Romano Corradi
Director of the Gran Telescopio Canarias (GTC)
When they presented the Event Horizon Telescope (EHT) result on M87 I found it to be one of the most striking (rather than important) results in observational astrophysics in the last decades. Because it is a picture, not a graph or any other kind of complicated data, which makes it straightforward for everyone to understand ("Because you saw me, Thomas, you believed...") and therefore to internalise that black holes really exist and are as Einstein predicted (although he himself was sceptical). Which is why the first thing for me is the potential that these images have in society.
This is certainly a global collaboration, where different countries and scientific communities (and disciplines other than physics) are collaboratively involved.

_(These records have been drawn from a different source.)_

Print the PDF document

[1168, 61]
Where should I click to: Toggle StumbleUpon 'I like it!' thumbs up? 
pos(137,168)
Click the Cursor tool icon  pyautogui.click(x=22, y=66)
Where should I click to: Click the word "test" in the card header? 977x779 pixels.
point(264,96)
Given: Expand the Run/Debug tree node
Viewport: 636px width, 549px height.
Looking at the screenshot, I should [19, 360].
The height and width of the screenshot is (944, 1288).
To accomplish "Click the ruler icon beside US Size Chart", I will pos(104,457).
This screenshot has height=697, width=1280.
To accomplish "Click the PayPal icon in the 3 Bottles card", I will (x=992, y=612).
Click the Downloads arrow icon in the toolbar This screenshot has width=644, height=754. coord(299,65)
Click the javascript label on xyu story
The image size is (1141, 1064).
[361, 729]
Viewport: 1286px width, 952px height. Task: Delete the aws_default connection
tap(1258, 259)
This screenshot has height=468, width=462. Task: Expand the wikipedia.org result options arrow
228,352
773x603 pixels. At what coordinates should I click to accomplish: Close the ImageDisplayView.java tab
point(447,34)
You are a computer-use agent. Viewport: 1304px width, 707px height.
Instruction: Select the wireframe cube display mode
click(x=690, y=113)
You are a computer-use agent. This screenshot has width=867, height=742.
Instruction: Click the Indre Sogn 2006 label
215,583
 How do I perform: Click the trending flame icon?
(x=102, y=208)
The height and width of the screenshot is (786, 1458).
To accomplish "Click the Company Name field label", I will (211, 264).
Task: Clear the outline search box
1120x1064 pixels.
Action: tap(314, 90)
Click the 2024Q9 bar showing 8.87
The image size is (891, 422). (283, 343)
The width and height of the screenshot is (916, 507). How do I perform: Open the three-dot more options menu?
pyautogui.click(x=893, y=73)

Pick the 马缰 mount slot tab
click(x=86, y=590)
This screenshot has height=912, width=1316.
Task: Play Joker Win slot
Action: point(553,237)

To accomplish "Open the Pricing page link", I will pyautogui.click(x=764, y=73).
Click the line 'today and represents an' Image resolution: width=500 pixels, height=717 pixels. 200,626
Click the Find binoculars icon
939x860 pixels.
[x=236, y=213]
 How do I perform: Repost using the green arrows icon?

Where practically all the facilities that can contribute something have come together.
At the Gran Telescopio Canarias there is no immediate implication of the new observations of Sagittarius A*, although the centre of our galaxy is an obvious target for any telescope, and as always the understanding of the black hole phenomenon at any scale (stellar, where the Gran Telescopio Canarias is obtaining important results, or galactic is based on many different kinds of studies.
I would say that in the case of Sagittarius A* the Event Horizon Telescope image will be the icing on a very big cake, thanks to all the previous studies, including of course the work of Nobel Laureate Reinhard Genzel with the telescopes of the European Southern Observatory, which I think is one of the most important observational results in modern astrophysics.